Una acalorada discusión motivada por celos patológicos, deudas financieras y la ruptura definitiva finalizó en un doble homicidio dentro del medio artístico de Moscú. Los cuerpos de Vladislav Bengraf, actor de 28 años, y Yevgenia Bengraf, maquilladora de 23, fueron hallados sin vida en su departamento con decenas de heridas infligidas con arma blanca.
Las investigaciones del Comité de Investigación de la provincia de Moscú y las pruebas desahogadas ante el Tribunal Municipal de Mytischi confirman que la tragedia comenzó cuando Yevgenia le notificó a Vladislav su intención de divorciarse mediante un mensaje de texto. En medio de la confrontación verbal, la mujer tomó un cuchillo de cocina y le propinó al menos 25 puñaladas a su cónyuge, provocándole la muerte instantánea por hemorragia masiva debido a cortes profundos en el cuello. Por su parte, los peritajes judiciales revelaron que Vladislav le infligió a ella 29 heridas punzocortantes.
Declaraciones vertidas en el tribunal por familiares y vecinos detallan que la pareja atravesaba por severas crisis desde enero de este año. La madre de Yevgenia y una vecina del edificio atestiguaron que la convivencia estaba marcada por discusiones constantes, problemas económicos, celos enfermizos por parte del actor y amenazas de suicidio si la relación concluía.

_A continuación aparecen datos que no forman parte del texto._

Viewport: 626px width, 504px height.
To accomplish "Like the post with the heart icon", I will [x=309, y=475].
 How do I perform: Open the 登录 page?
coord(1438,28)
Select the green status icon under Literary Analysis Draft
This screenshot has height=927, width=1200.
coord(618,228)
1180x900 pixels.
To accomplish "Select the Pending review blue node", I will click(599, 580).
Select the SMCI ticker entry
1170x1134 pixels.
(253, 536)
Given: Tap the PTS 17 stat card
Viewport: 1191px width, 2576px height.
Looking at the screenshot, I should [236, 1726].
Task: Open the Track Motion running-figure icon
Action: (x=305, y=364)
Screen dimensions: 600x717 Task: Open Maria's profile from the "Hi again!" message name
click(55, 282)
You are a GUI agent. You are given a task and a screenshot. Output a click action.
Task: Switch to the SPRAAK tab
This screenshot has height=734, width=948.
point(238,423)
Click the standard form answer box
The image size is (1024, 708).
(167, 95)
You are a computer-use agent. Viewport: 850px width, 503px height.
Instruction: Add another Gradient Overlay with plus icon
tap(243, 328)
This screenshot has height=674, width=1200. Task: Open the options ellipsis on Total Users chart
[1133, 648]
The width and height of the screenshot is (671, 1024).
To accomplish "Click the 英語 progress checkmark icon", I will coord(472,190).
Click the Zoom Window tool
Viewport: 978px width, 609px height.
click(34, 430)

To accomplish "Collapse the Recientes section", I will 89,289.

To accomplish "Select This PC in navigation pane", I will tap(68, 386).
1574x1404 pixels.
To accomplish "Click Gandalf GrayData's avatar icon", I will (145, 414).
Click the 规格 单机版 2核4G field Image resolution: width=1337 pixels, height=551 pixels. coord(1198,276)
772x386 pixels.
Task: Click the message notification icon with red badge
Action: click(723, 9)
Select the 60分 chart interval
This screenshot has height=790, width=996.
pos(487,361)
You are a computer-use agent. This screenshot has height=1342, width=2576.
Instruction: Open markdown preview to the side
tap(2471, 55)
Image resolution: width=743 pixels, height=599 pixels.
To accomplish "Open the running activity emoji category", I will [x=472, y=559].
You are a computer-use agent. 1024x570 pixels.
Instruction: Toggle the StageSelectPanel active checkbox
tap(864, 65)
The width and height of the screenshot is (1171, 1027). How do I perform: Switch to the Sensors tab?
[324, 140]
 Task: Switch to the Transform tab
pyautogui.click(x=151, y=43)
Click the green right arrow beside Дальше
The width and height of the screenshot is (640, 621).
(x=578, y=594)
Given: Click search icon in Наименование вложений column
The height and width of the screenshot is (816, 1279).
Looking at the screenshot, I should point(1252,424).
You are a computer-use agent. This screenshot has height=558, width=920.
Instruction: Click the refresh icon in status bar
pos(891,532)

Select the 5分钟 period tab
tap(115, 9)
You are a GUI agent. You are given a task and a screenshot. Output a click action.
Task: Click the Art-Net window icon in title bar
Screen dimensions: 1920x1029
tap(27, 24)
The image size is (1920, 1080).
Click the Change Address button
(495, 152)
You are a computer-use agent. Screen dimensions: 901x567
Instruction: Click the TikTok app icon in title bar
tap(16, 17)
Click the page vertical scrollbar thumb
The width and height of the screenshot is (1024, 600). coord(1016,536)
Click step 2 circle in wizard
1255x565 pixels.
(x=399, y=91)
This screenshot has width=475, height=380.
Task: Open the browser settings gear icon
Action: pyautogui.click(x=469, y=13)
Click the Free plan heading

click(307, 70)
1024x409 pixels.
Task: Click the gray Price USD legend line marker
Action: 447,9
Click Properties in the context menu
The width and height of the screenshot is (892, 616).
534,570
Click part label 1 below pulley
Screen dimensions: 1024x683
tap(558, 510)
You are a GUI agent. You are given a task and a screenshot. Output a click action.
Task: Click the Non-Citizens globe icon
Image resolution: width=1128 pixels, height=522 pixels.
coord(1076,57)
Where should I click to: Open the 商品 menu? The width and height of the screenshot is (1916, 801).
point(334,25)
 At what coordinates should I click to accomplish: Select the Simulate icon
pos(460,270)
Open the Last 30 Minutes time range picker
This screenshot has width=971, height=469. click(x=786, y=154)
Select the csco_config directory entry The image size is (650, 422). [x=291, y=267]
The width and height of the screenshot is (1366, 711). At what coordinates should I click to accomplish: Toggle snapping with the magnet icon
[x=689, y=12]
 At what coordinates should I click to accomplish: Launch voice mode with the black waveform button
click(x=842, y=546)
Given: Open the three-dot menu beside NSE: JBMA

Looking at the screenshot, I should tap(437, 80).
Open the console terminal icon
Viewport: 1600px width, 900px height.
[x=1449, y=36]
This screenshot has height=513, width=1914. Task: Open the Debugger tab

Días antes del hecho, la maquilladora había expulsado a su esposo de la vivienda familiar, obligándolo a permanecer temporalmente en casa de su suegra.
Pese a que el procedimiento legal ordinario contemplaba el cierre de los expedientes debido al deceso de los implicados, las familias de ambos rechazaron el archivo del caso. Por ello, la justicia rusa mantiene abiertas dos causas penales independientes por el delito de asesinato, juzgando de manera póstuma la responsabilidad de cada uno de los involucrados.
Ambos prestaban sus servicios en el Teatro FEST de Mytischi —donde ella ejercía como jefa del departamento de maquillaje y él trabajaba en el elenco actoral tras haber sido impulsado por su esposa a trasladarse desde la región de Altái—. Tras el crimen, las autoridades judiciales continúan con el desahogo de testimonios para concluir formalmente el proceso penal incoado contra ambos fallecidos.